Impactante en sus testimonios, el libro Activismo Gráfico revela las tensiones de un período que el activismo gráfico argentino supo reconstruir por medio de mensajes, acciones e intervenciones en el espacio público. Diseño, arte y política en estado de gracia frente al sistema y sus desigualdades.
Cuando Iconoclasistas surgió en 2006, con ellos surgió una forma de relato gráfico, de representación del territorio que, –sin mencionarlo–, retoma los mapas derivativos y las psicogeografías situacionistas. Sin embargo, en la fantasmagoria de Iconoclasistas otros tópicos emergen vinculados con el ámbito de la agitación y la protesta, como las asambleas, los movimientos independientes de izquierda y los frentes populares. Bajo referencias como los mapeos de Bureau d’ études, el arte popular y el barroco, Iconoclasistas también reconocen de Bauhaus –de histórica e inamovible reivindicación en la Universidad de Buenos Aires– “un valorable intento por democratizar las comunicación visual, aunque terminó siendo la base de un universo gráfico monótono, globalizado y fagocitado al máximo por las multinacionales” según ilustran por medio de elaborados diagnósticos de época.
El libro Activismo Gráfico (Ediciones Wolkowicz, 2017) de María Laura Nieto y Paula Siganevich representa una síntesis definitiva del diseño activista en Argentina.
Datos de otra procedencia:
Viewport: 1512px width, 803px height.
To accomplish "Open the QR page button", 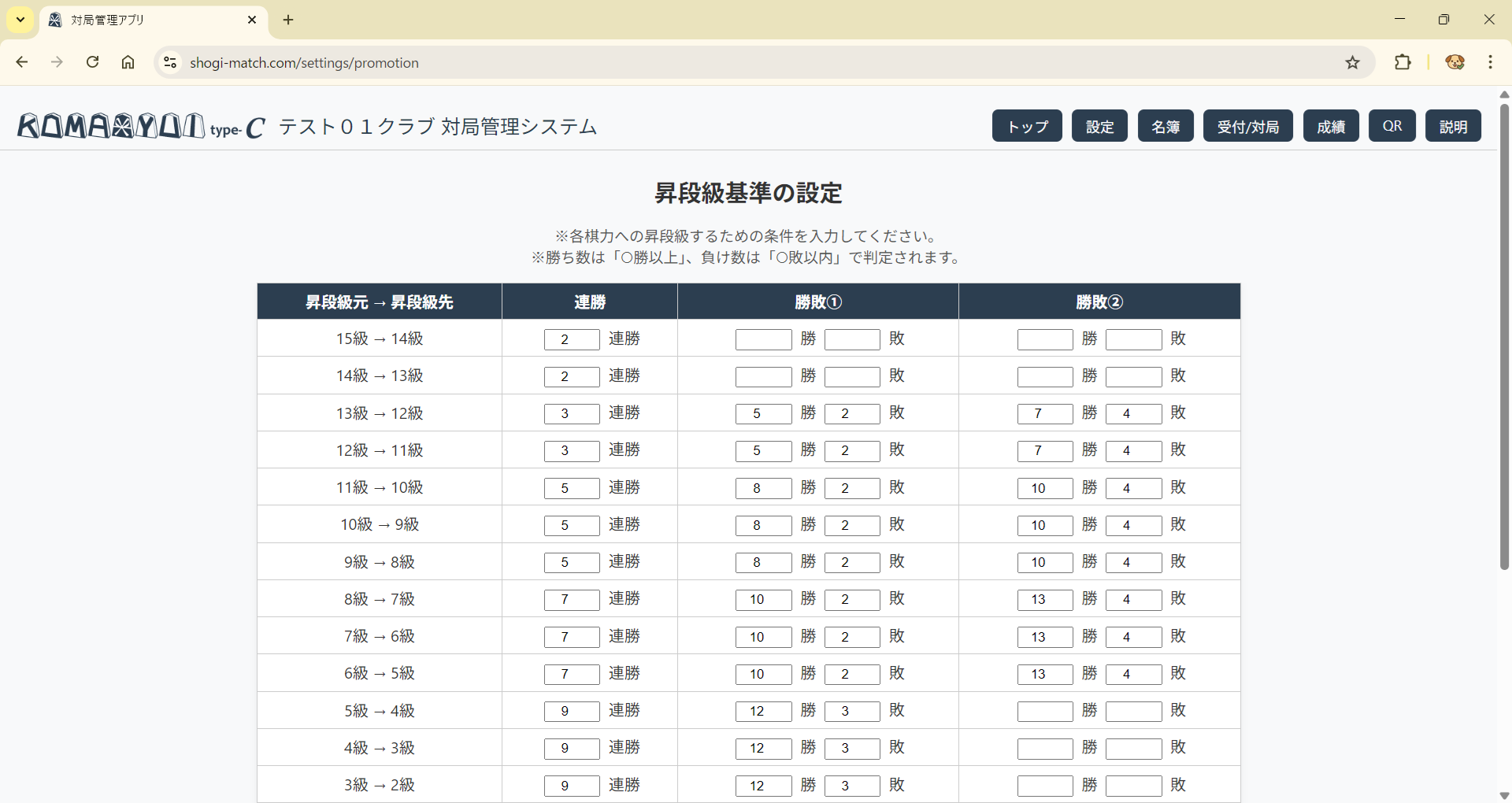I will (x=1392, y=126).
Un epígono, una esmerada elaboración de reflexiones donde se entrelanzan historias secretas que testifican acerca de distintos períodos sociales y políticos de la Argentina. Entre muchos méritos, el libro activa la memoria del período comprendido entre 2001 y 2016, con entrevistas a Juan Carbonell, Taller Popular de Serigrafía, Gráfica Popular GRAPO, Mujeres Públicas, Iconoclasistas, Onaire y los pioneros El Fantasma de Heredia, realizadas –en casi todos los casos– varios años atrás. Autores y diseñadores peregrinan sobre rastros de la historia del diseño social como el GAC (de su sigla Grupo de Arte Callejero), Piquete de Ojos, las fábricas recuperadas de Brukman (acción de la que da cuenta la escritora Naomi Klein en The Take), además de referencias mundiales como Roman Cieślewicz, Victor Margolin, Le Quernec y Alejandro Magallanes entre otras notas al pie de valor compilatorio. Granadas mentales, bombas pequeñitas que convierten a Activismo Gráfico en un dispositivo en el orden de lo esencial.
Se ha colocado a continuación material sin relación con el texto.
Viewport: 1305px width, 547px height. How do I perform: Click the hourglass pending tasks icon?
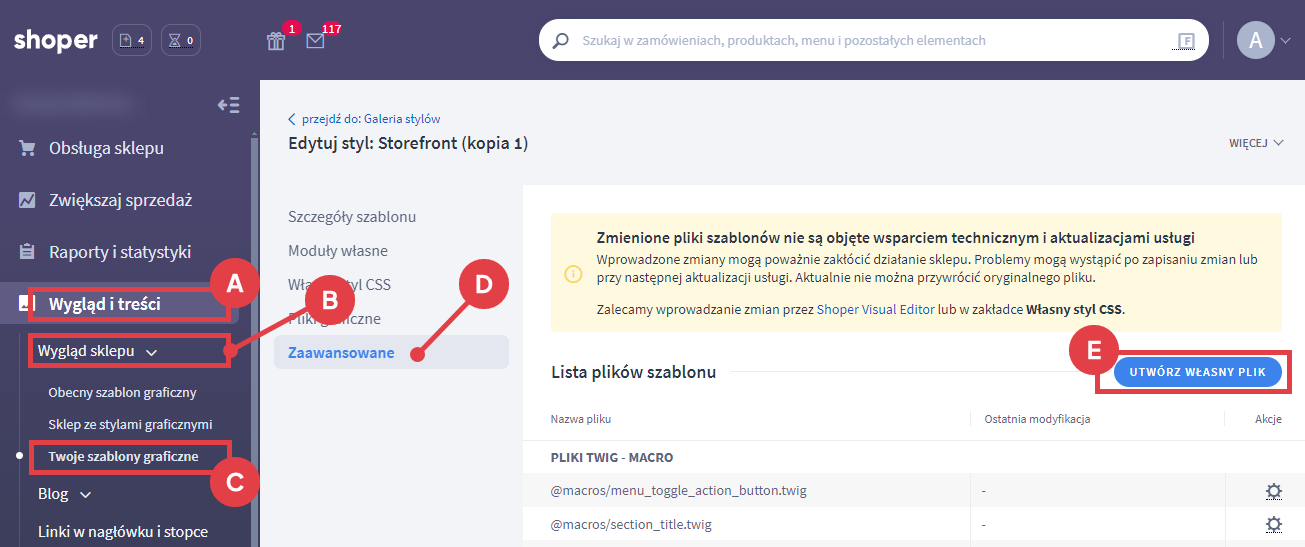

Si para María Ledesma «faltaba un relato que reconstruyera la historia cotidiana de esos grupos, describiendo la cocina de sus modos productivos, los secretos de su constitución, las complicidades, los problemas, los modos de supervivencia y especialmente sus vinculaciones con el campo», es posible entonces que Activismo Gráfico represente una de las pocas descripciones de nuestro tiempo a la altura de los conflictos sociales de entonces. Activismo Gráfico indaga además en distintas formas de producción: esténcil, afiches, serigrafias, objetos, pegatinas, acciones en la calle, entre muchas formas de intervención en el espacio público que no son patadas juveniles al sistema, sino la consolidación de un diseño de la disidencia «referido a la definición del diseñador como sujeto político, posicionado entre el mercado y el arte, aquello que expresaba una tensión novedosa y generadora de imágenes» según la presentación de las autoras, quienes encontraron en estos grupos rasgos de una sensibilidad común acerca de lo que sucedía en la sociedad.
Acciones que consolidan Mujeres Públicas –entre voces de mujeres con autoridad que atraviesan el libro–, quienes se sienten más cerca de otras prácticas, pero que sin embargo se afirman como un grupo de activismo visual feminista, identificadas con piezas radicalizadas como Cajita de Fósforos, Trabajo Doméstico y Proyecto Heteronorma. A partir de la coyuntura política, de forma similar trabajaba entonces Taller de Gráfica Popular, «hicimos cosas en torno a los Derechos Humanos y participábamos de los encuentros de Memoria, Verdad y Justicia», según detalla Lucas Giono. Testimonios que describen las tensiones sociales de 2001, como también refuerzan los afiches de GRAPO, «la gente se manifestaba de forma genuina, y eso nos influyó». En cambio, para Onaire el estilo es la voz, el género discursivo es la forma de hablar, como afirman en sus obras Amar Luchar Vivir y Éxodo. «Siempre tuvimos claro que queríamos una pieza que uniera todas las voces en una única voz colectiva», según describe Gabriel Mahia acerca de su misión estética. Vale destacar –como argumento breve para sintetizar el mandato del libro Activismo Gráfico, pero también como una manifestación del perfil de estos colectivos– aquello que señala la experimentada Magdalena Jitrik, para quien, en la independencia, existe una urgencia de imágenes, una urgencia sociopolitica que habla el mismo lenguaje, que Activismo Gráfico rescata con valor documental.